Now, lets step into the add() function using F7 or "Run>Step into" menu option. Notice that we have a new frame pushed onto the stack of frames:

We moved from line 21 in the funcadd.py module to line 4 in the add() function. Notice also that we have the A and B arguments to the function shown as local to add. If we click on the funcadd.py line, the debugger shifts its context to our main program, which has the same data but named differently:

Frames are just contexts or scopes and all variables are created in the current scope. For example, if we create a variable such as C within function add(), it will be created within add's frame (the current frame).
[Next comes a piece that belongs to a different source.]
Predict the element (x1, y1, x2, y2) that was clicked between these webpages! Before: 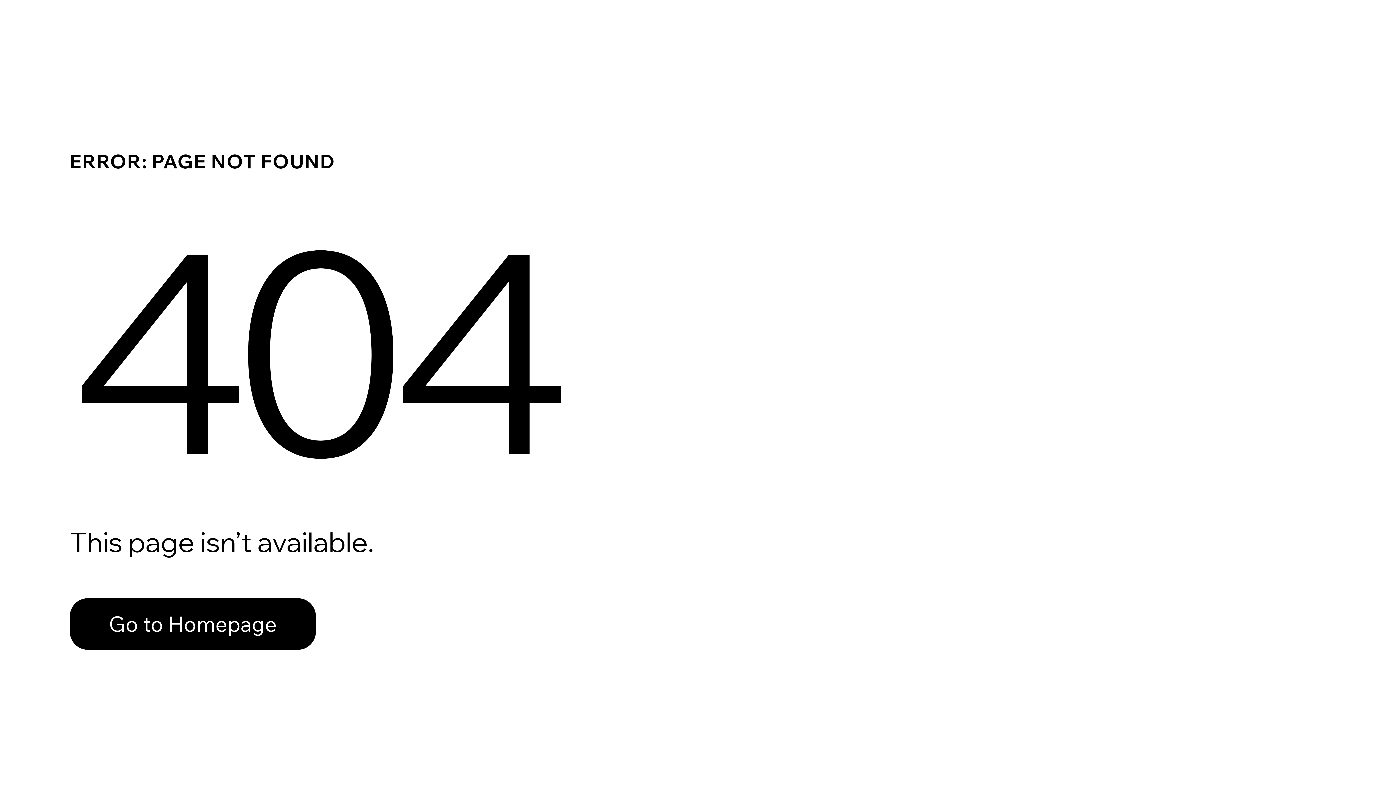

From our previous debugging, we know that the computation is correct now so it must be something in the return statement or the set up. Let's set a breakpoint on the return statement, which we can do while the program is idle in the debugger. Then hit the F9 resume program button. We can inspect the variables and see that C looks right:

But oh shoot! We are returning the wrong matrix! Problem solved and we can hit the red box to stop the program.

This just scratches the surface of what you can do with the debugger and the PyCharm development environment. I encourage you to get familiar with it so that you can be more productive as a programmer. Naturally, if you're just doing some machine learning scripts, it's easier to use jupyter notebooks. But, for larger programs, you will likely need to start building Python files rather than notebooks. PyCharm will make you much more productive than simply using a text file editor.